In particular, the first base station 310 can carry out an allocation schedule of time slots for transmitting a synchronization signal, a discovery signal, and an HARQ for the D2D link channel used by the third terminal 130 and the fourth terminal 240.
The synchronization signal transmitted by the first base station 310 may be used simultaneously with the information about the cellular link of the first base station 310, but the time slots for transmitting a synchronization signal, a discovery signal, and an HARQ for the third terminal 130 and the fourth terminal 240 may be scheduled not to overlap the time slots of the cellular link channels used between the first base station 310 and the third terminal 130.
When the cellular link channel used between the first base station 310 and the third terminal 130 and the D2D link channel used by the third terminal 130 and the fourth terminal 240 use different frequencies, the third terminal 130 and the fourth terminal 240 can exclusively use the OFDM symbols of PDSCH, PDCCH, PUSCH, and PUCCH, and the third terminal 130 or the fourth terminal 240 can perform scheduling.
D2D communication between the third terminal 130 and the fourth terminal 240 is performed, avoiding interference influenced by the first base station 310 and the first terminal 110. In particular, in the D2D communication between the third terminal 130 and the fourth terminal 240, the third terminal 130 uses any one of a way of transmitting a synchronization signal received from the first base station 310 to the fourth terminal 240 through the uplink channel used by the first base station 310, a way of transmitting the synchronization signal to the fourth terminal 240 through the downlink channel used by the first base station 310, and a way of transmitting the synchronization signal to the fourth terminal 240 through both of the uplink and downlink channels used by the first base station 310.

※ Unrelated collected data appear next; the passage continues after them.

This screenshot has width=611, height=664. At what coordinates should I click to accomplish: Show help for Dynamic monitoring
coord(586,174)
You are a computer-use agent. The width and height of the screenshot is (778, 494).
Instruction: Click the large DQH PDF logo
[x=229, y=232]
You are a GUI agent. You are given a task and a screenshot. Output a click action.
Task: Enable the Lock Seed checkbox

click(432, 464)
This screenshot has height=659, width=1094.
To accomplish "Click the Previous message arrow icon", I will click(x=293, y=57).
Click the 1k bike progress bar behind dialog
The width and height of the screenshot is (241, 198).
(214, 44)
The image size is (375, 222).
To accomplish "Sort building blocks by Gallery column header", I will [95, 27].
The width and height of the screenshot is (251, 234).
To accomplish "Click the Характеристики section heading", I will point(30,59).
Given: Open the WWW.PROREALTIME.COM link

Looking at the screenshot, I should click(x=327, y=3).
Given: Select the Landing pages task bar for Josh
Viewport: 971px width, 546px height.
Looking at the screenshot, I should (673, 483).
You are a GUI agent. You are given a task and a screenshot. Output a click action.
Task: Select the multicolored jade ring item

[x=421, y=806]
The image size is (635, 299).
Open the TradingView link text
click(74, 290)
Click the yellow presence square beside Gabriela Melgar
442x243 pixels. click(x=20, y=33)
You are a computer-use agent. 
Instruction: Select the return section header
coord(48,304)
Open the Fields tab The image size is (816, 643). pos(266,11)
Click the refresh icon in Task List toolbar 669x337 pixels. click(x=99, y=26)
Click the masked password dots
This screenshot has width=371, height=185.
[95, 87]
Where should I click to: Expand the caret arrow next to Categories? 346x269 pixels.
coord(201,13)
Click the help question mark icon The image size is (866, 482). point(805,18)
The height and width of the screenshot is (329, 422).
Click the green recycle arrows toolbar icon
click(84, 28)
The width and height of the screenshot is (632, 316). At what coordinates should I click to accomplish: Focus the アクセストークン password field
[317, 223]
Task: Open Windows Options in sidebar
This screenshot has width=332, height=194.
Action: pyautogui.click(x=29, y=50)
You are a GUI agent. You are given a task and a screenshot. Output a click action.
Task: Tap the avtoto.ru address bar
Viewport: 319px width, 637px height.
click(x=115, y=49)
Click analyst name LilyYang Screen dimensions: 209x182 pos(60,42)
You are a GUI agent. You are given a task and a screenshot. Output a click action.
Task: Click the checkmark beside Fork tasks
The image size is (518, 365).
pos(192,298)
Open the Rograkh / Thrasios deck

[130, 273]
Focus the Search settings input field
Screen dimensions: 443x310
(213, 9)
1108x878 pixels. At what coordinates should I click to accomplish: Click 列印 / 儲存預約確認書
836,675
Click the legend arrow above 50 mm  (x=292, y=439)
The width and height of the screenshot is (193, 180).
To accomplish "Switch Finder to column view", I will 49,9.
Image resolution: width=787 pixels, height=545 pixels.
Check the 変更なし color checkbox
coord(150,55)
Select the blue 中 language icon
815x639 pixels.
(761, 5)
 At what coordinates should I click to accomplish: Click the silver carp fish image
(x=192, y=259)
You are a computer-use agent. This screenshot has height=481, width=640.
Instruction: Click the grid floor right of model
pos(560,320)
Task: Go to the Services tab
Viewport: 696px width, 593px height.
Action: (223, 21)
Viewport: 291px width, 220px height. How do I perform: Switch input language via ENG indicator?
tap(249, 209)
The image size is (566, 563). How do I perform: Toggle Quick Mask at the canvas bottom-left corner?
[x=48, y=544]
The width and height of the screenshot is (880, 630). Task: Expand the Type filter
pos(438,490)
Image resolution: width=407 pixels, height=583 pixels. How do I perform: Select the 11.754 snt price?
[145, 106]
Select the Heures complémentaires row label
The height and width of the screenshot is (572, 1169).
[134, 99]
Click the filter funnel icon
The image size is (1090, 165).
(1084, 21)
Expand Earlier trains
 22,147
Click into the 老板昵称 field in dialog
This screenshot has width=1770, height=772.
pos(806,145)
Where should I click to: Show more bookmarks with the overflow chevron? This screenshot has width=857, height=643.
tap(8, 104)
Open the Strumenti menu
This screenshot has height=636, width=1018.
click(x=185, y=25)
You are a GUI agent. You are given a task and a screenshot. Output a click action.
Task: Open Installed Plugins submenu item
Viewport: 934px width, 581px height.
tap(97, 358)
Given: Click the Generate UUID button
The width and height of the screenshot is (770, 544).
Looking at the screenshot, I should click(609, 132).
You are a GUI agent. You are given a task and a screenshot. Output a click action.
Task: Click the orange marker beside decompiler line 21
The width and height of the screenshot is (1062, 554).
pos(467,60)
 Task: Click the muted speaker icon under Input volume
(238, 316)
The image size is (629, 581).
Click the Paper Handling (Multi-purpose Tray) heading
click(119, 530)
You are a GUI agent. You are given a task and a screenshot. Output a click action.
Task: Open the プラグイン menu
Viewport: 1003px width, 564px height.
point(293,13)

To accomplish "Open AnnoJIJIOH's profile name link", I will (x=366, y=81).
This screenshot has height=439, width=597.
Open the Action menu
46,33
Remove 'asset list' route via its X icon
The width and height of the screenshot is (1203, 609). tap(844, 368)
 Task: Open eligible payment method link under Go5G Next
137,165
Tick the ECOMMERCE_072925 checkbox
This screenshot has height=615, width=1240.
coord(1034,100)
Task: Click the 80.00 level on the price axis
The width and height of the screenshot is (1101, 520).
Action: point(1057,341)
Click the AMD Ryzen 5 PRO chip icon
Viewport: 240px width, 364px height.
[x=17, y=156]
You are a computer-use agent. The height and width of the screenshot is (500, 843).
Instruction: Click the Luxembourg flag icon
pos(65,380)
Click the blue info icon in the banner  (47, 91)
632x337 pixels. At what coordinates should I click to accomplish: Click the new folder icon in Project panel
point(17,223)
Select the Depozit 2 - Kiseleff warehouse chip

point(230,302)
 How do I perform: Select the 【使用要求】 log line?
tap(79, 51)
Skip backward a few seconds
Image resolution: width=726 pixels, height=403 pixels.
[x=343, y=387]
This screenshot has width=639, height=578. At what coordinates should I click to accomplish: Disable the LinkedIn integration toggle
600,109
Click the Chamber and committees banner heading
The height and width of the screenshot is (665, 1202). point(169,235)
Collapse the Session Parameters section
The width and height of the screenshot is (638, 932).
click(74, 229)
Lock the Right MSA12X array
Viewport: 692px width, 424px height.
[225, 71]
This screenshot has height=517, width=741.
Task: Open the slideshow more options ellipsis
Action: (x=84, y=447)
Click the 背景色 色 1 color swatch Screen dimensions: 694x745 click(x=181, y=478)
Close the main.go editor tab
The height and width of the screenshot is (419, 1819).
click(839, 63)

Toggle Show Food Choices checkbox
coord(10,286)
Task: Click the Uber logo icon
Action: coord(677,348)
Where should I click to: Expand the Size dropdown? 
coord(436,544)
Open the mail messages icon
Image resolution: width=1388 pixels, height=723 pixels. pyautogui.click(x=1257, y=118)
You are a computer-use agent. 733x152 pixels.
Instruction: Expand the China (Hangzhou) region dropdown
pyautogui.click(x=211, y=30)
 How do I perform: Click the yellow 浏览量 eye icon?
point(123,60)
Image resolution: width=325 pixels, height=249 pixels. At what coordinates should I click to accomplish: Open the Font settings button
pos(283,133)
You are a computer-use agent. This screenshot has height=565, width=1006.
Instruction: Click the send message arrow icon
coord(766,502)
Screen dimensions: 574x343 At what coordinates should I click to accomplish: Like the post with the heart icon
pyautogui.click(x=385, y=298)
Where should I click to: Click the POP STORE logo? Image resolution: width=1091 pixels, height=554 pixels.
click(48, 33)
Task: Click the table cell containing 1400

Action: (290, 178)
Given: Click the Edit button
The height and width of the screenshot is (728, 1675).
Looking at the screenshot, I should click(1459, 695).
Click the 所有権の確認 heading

FIG. 2 is a diagram illustrating a configuration of dual connectivity when the first base station 310 of FIG. 1 operates as a main base station 101 and the second base station 320 operates independently as a sub-base station 201.
The main base station 101 (master eNB) and the sub-base station 201 (secondary eNB), which are used for dual connectivity, are individually connected with a core network.
Accordingly, all of protocols are independent from the main base station 101 and the sub-base station 201, and particularly, data to be transmitted to two base stations is not separated and combined at the base stations.
A PDCP (Packet Data Convergence Protocol) is one of wireless traffic protocol stacks in LTE which compresses and decompresses an IP header, transmits user data, and keeps a sequence number for a radio bearer.
RLC (Radio Link Control) is a protocol stack of controlling wireless connection between a PDCP and MAC.
MAC (Media Access Control) is a protocol stack supporting multi access on a radio channel.
FIG. 3 is a diagram illustrating a configuration of dual connectivity when the first base station 310 of FIG. 1 operates as a main base station 101, the second base station 320 operates as a sub-base station 201, and data is separated and combined through the main base station 101.
That is, when the main base station 101 and the sub-base station 201, which are used for dual connectivity, are connected with a core network, only the main base station 101 is connected with the core network and the sub-base station 201 is connected with the core network through the main base station 101.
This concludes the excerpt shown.